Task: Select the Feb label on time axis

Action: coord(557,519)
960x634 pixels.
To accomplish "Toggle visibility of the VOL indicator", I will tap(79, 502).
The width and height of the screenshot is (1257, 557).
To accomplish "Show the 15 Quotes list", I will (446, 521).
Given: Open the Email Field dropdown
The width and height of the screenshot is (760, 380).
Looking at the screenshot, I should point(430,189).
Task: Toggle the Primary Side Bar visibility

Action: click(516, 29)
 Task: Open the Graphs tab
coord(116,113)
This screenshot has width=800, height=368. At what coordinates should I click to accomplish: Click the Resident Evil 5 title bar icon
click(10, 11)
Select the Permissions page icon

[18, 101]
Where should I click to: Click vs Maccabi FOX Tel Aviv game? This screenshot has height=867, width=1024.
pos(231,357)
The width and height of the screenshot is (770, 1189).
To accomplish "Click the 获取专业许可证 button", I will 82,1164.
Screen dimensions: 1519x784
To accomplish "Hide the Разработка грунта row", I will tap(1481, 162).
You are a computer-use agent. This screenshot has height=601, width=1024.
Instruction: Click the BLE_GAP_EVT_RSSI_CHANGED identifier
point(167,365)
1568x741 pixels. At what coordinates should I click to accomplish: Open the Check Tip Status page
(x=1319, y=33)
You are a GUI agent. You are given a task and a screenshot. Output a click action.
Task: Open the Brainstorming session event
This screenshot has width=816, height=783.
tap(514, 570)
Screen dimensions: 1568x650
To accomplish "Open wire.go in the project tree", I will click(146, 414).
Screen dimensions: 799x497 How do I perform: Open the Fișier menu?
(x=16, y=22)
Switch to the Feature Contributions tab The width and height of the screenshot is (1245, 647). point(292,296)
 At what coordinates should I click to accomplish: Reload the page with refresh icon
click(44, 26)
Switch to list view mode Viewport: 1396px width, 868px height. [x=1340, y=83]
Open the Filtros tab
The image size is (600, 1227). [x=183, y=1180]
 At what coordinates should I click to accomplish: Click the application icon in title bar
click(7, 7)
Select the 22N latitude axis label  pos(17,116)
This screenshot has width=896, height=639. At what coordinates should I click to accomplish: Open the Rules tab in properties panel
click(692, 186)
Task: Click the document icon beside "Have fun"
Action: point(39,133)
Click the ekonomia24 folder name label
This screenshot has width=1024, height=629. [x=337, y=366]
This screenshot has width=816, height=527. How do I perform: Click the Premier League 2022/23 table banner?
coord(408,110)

* [Activity]:
Only the lines from the one containing "Switch to list" through the last line of the records should appear, each written out exactly.

* [Output]:
Switch to list view mode Viewport: 1396px width, 868px height. [x=1340, y=83]
Open the Filtros tab
The image size is (600, 1227). [x=183, y=1180]
 At what coordinates should I click to accomplish: Click the application icon in title bar
click(7, 7)
Select the 22N latitude axis label  pos(17,116)
This screenshot has width=896, height=639. At what coordinates should I click to accomplish: Open the Rules tab in properties panel
click(692, 186)
Task: Click the document icon beside "Have fun"
Action: point(39,133)
Click the ekonomia24 folder name label
This screenshot has width=1024, height=629. [x=337, y=366]
This screenshot has width=816, height=527. How do I perform: Click the Premier League 2022/23 table banner?
coord(408,110)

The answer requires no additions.